::: Input material :::

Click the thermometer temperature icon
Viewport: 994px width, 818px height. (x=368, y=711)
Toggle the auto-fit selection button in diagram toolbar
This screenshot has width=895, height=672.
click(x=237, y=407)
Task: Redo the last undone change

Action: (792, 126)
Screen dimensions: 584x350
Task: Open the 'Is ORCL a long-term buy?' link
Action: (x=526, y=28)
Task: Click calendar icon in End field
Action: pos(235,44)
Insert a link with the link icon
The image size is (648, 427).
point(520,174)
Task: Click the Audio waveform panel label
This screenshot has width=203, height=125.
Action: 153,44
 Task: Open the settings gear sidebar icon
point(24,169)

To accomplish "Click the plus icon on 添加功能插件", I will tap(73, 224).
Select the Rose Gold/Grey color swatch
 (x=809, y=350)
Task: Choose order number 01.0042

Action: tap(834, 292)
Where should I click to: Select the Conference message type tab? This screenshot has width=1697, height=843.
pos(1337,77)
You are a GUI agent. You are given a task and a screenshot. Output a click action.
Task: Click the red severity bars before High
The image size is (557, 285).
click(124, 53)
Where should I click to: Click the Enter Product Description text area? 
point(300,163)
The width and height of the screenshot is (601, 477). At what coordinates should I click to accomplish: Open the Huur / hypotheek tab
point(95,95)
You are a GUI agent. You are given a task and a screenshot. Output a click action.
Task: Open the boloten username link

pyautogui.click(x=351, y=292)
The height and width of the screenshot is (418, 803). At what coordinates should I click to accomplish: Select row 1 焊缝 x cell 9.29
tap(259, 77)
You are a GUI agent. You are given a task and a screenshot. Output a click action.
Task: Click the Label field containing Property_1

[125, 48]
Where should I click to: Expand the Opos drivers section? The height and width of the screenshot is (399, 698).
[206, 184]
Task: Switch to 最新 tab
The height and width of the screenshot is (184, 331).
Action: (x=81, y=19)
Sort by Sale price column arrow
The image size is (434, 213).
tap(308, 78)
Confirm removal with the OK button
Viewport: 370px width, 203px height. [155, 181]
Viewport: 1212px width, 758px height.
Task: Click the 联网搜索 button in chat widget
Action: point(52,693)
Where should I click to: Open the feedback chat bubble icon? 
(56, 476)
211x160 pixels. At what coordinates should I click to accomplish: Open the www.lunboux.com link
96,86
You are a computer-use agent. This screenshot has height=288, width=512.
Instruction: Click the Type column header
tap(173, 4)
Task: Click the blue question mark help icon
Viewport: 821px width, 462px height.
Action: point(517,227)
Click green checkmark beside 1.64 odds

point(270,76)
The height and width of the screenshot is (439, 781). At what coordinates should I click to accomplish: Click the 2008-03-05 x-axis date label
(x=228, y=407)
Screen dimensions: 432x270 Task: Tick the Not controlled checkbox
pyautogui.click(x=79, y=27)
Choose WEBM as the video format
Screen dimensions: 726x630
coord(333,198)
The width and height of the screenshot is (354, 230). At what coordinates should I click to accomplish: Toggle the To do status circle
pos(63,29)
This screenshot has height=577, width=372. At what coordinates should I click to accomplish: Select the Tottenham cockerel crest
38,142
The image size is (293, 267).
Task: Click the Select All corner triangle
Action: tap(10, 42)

:::

Print each record again. Nothing may be left out.

(Written solution):
Click the thermometer temperature icon
Viewport: 994px width, 818px height. (x=368, y=711)
Toggle the auto-fit selection button in diagram toolbar
This screenshot has width=895, height=672.
click(x=237, y=407)
Task: Redo the last undone change

Action: (792, 126)
Screen dimensions: 584x350
Task: Open the 'Is ORCL a long-term buy?' link
Action: (x=526, y=28)
Task: Click calendar icon in End field
Action: pos(235,44)
Insert a link with the link icon
The image size is (648, 427).
point(520,174)
Task: Click the Audio waveform panel label
This screenshot has width=203, height=125.
Action: 153,44
 Task: Open the settings gear sidebar icon
point(24,169)

To accomplish "Click the plus icon on 添加功能插件", I will tap(73, 224).
Select the Rose Gold/Grey color swatch
 (x=809, y=350)
Task: Choose order number 01.0042

Action: tap(834, 292)
Where should I click to: Select the Conference message type tab? This screenshot has width=1697, height=843.
pos(1337,77)
You are a GUI agent. You are given a task and a screenshot. Output a click action.
Task: Click the red severity bars before High
The image size is (557, 285).
click(124, 53)
Where should I click to: Click the Enter Product Description text area? 
point(300,163)
The width and height of the screenshot is (601, 477). At what coordinates should I click to accomplish: Open the Huur / hypotheek tab
point(95,95)
You are a GUI agent. You are given a task and a screenshot. Output a click action.
Task: Open the boloten username link

pyautogui.click(x=351, y=292)
The height and width of the screenshot is (418, 803). At what coordinates should I click to accomplish: Select row 1 焊缝 x cell 9.29
tap(259, 77)
You are a GUI agent. You are given a task and a screenshot. Output a click action.
Task: Click the Label field containing Property_1

[125, 48]
Where should I click to: Expand the Opos drivers section? The height and width of the screenshot is (399, 698).
[206, 184]
Task: Switch to 最新 tab
The height and width of the screenshot is (184, 331).
Action: (x=81, y=19)
Sort by Sale price column arrow
The image size is (434, 213).
tap(308, 78)
Confirm removal with the OK button
Viewport: 370px width, 203px height. [155, 181]
Viewport: 1212px width, 758px height.
Task: Click the 联网搜索 button in chat widget
Action: point(52,693)
Where should I click to: Open the feedback chat bubble icon? 
(56, 476)
211x160 pixels. At what coordinates should I click to accomplish: Open the www.lunboux.com link
96,86
You are a computer-use agent. This screenshot has height=288, width=512.
Instruction: Click the Type column header
tap(173, 4)
Task: Click the blue question mark help icon
Viewport: 821px width, 462px height.
Action: point(517,227)
Click green checkmark beside 1.64 odds

point(270,76)
The height and width of the screenshot is (439, 781). At what coordinates should I click to accomplish: Click the 2008-03-05 x-axis date label
(x=228, y=407)
Screen dimensions: 432x270 Task: Tick the Not controlled checkbox
pyautogui.click(x=79, y=27)
Choose WEBM as the video format
Screen dimensions: 726x630
coord(333,198)
The width and height of the screenshot is (354, 230). At what coordinates should I click to accomplish: Toggle the To do status circle
pos(63,29)
This screenshot has height=577, width=372. At what coordinates should I click to accomplish: Select the Tottenham cockerel crest
38,142
The image size is (293, 267).
Task: Click the Select All corner triangle
Action: tap(10, 42)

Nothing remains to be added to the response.